GOAL: Please write out all of these rows again, swapping "GUI agent" for "screen assistant" and leaving everything else untouched. Omit the pictures from your answer.

MATERIAL FOR THE TASK:
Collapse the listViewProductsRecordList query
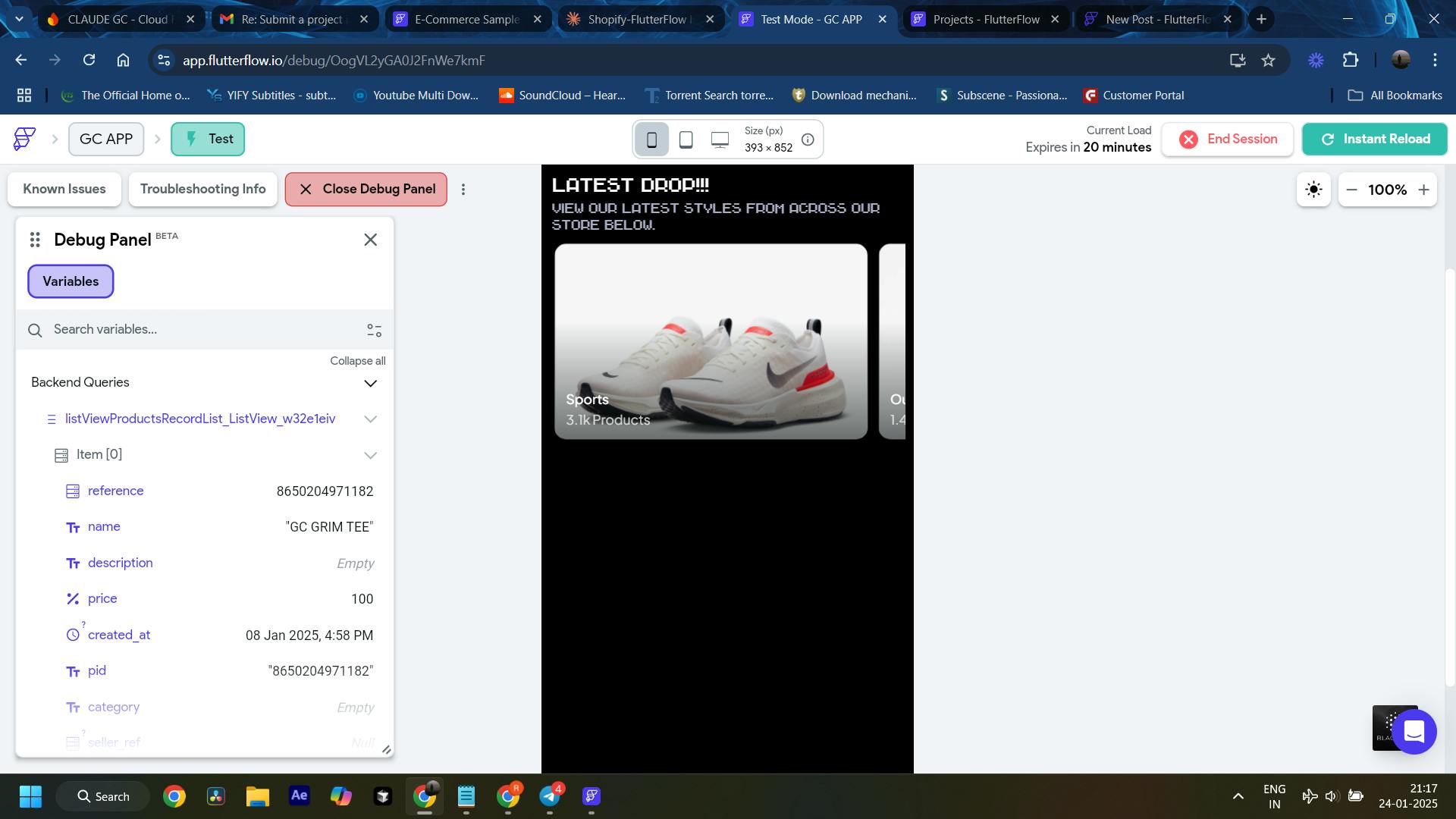This screenshot has width=1456, height=819. tap(370, 419)
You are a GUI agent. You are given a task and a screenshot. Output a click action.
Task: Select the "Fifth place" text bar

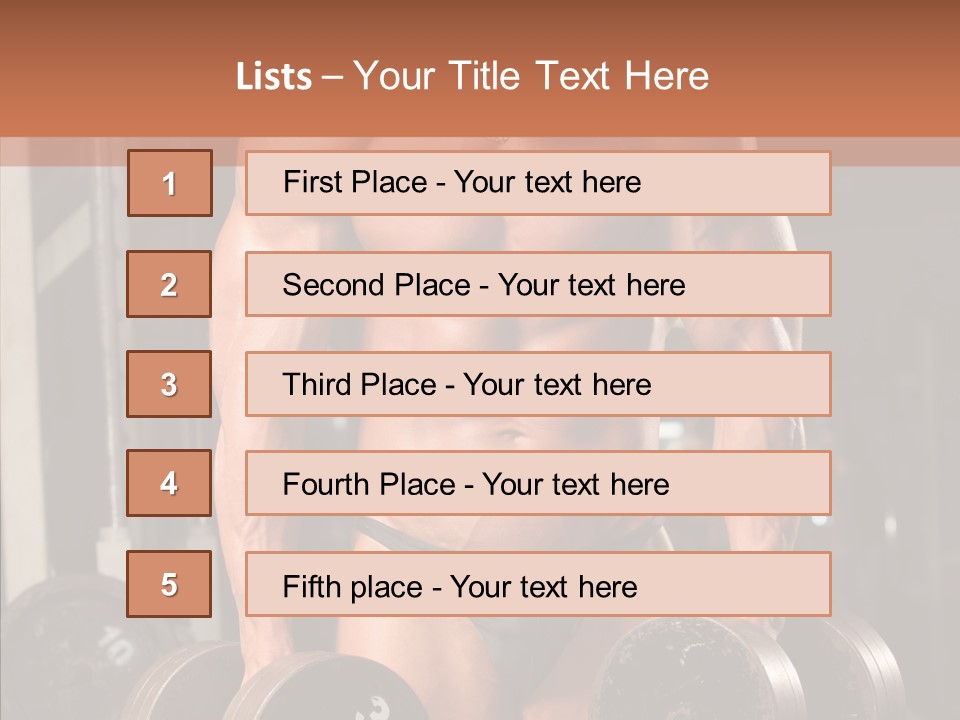538,584
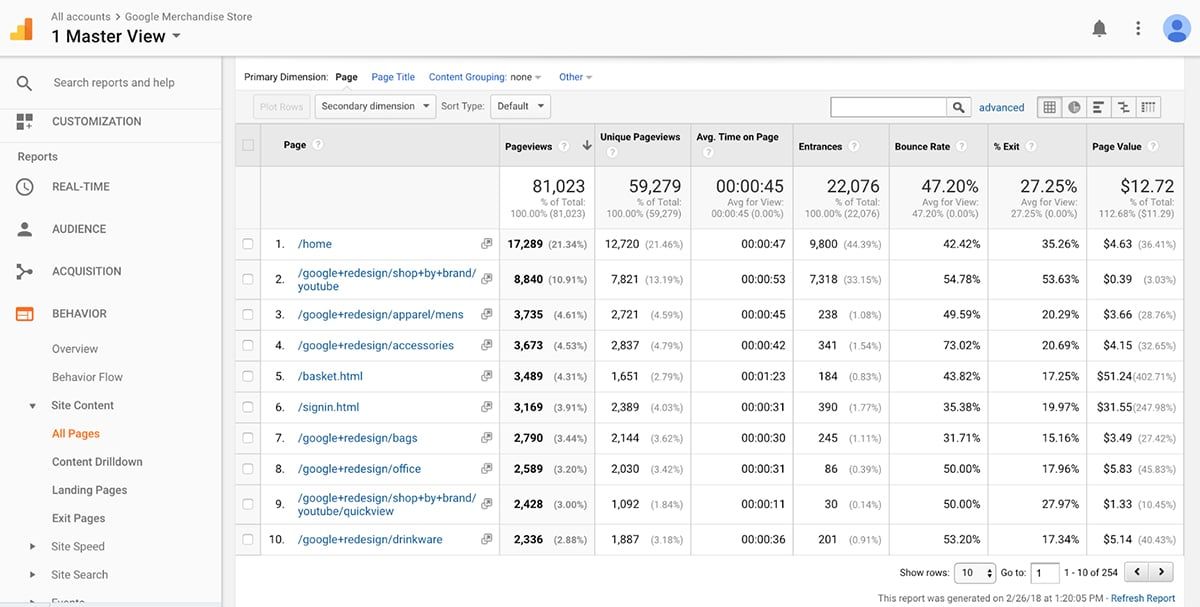
Task: Click the table search magnifier button
Action: click(x=958, y=107)
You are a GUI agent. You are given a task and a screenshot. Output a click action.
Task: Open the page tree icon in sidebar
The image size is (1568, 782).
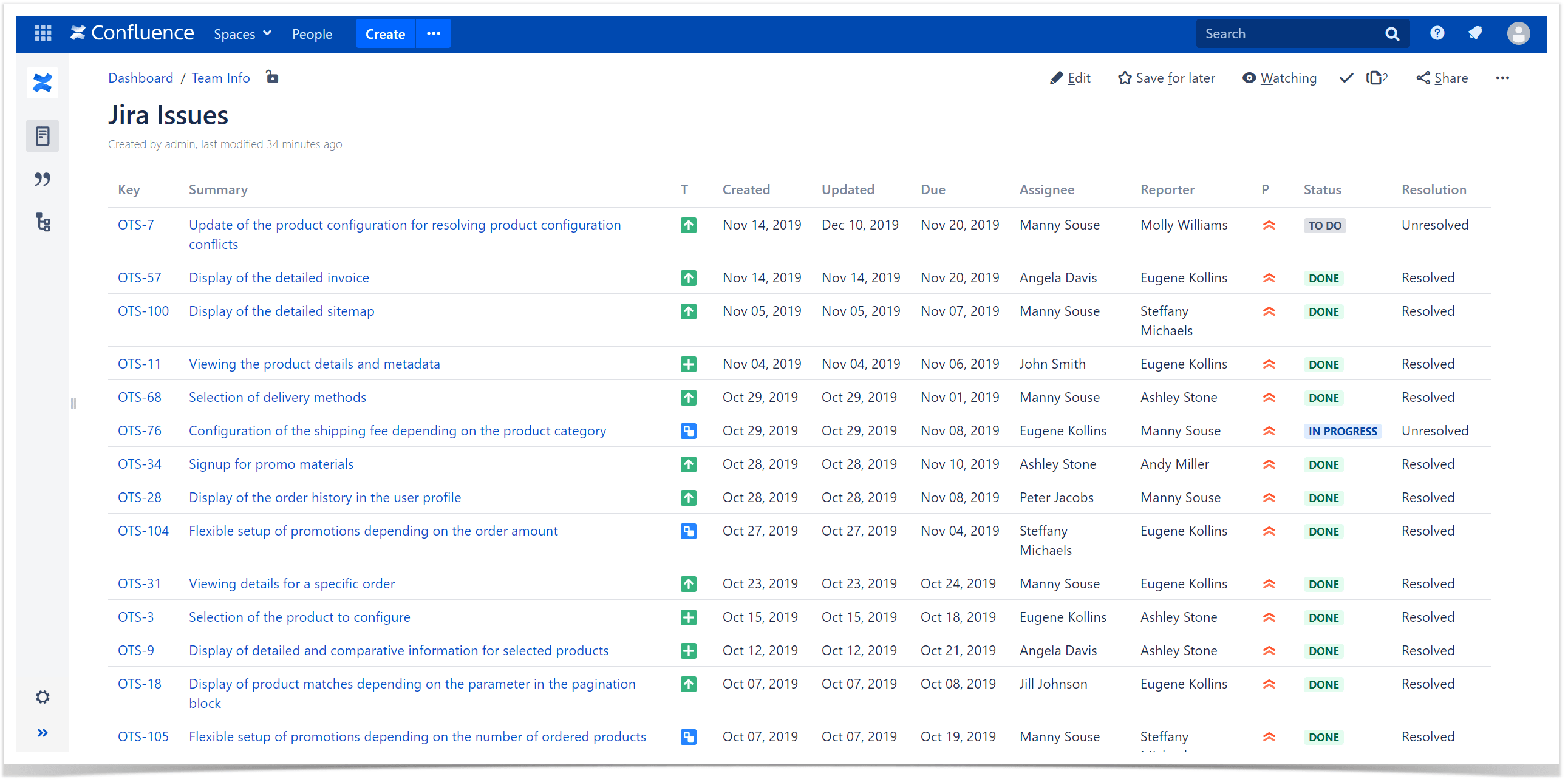(43, 222)
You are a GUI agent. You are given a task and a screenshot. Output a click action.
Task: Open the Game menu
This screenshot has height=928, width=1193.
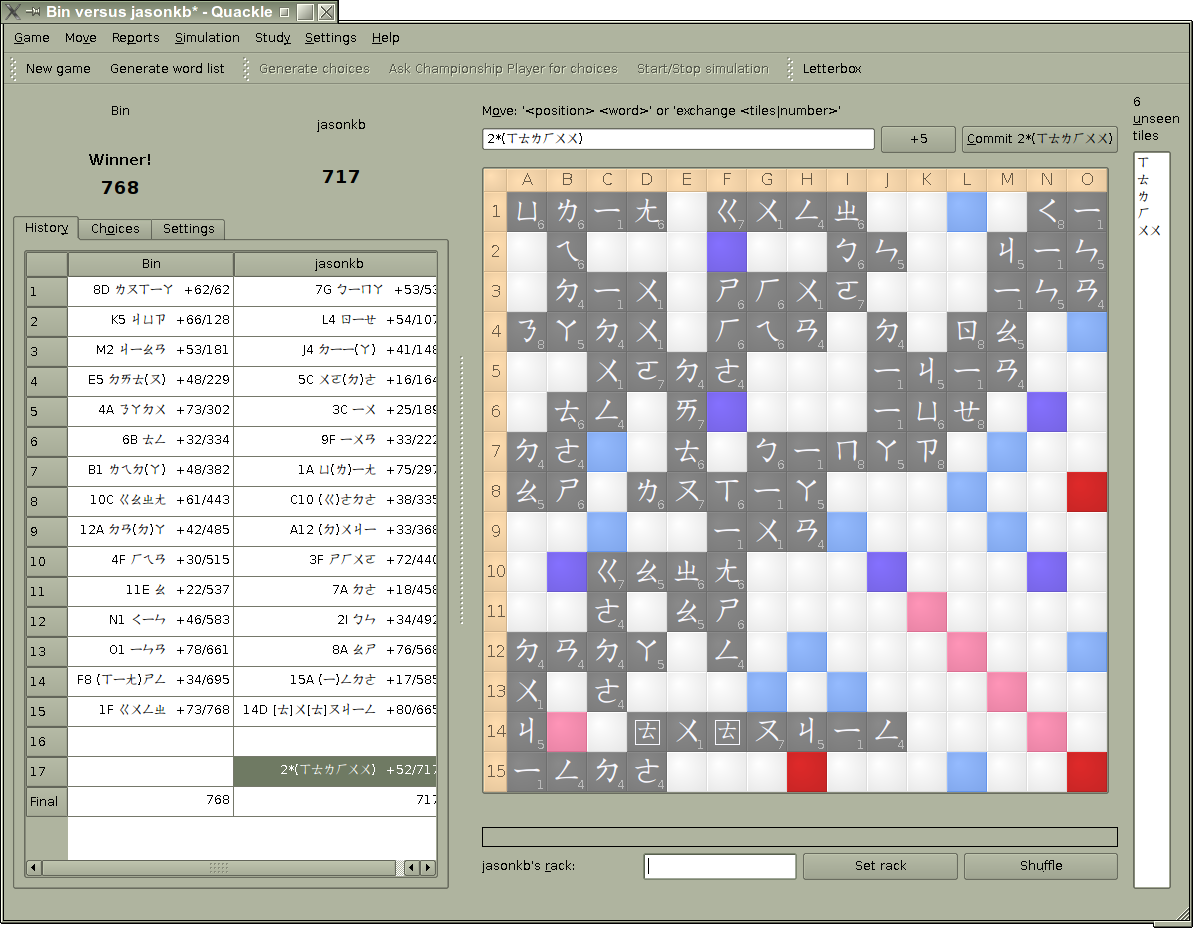32,38
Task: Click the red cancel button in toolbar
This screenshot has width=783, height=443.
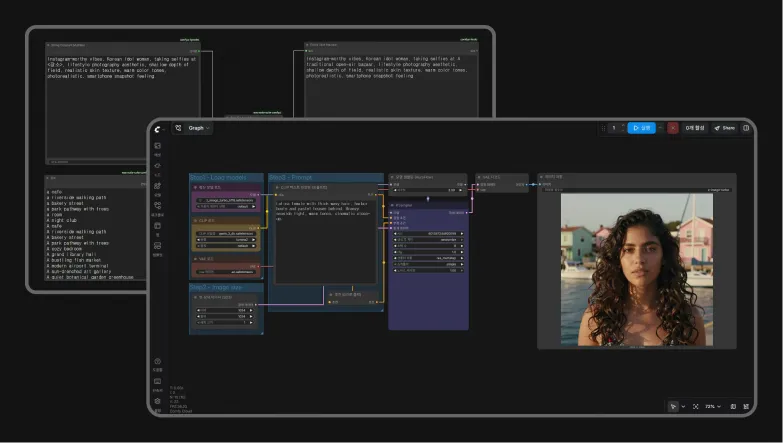Action: click(x=673, y=128)
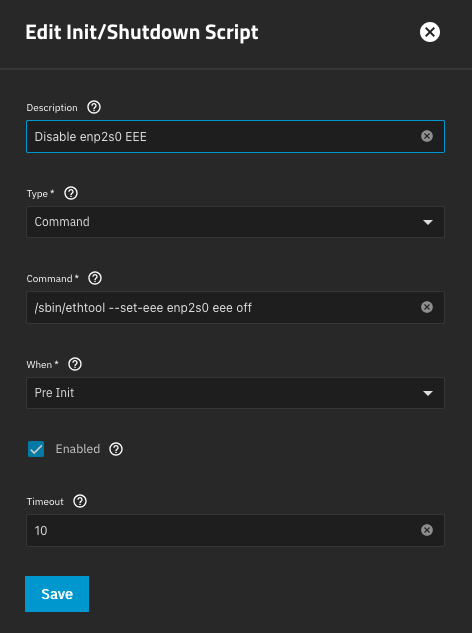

SOLUTION FOR THIS PROBLEM:
Collapse the listViewProductsRecordList query
This screenshot has width=1456, height=819. tap(370, 419)
You are a screen assistant. You are given a task and a screenshot. Output a click action.
Task: Select the "Fifth place" text bar

538,584
Task: Click the table search magnifier button
Action: click(x=958, y=107)
You are a screen assistant. You are given a task and a screenshot. Output a click action.
Task: Open the page tree icon in sidebar
The image size is (1568, 782).
(43, 222)
You are a screen assistant. You are given a task and a screenshot. Output a click action.
Task: Open the Game menu
This screenshot has height=928, width=1193.
32,38
Task: Click the red cancel button in toolbar
This screenshot has width=783, height=443.
Action: click(x=673, y=128)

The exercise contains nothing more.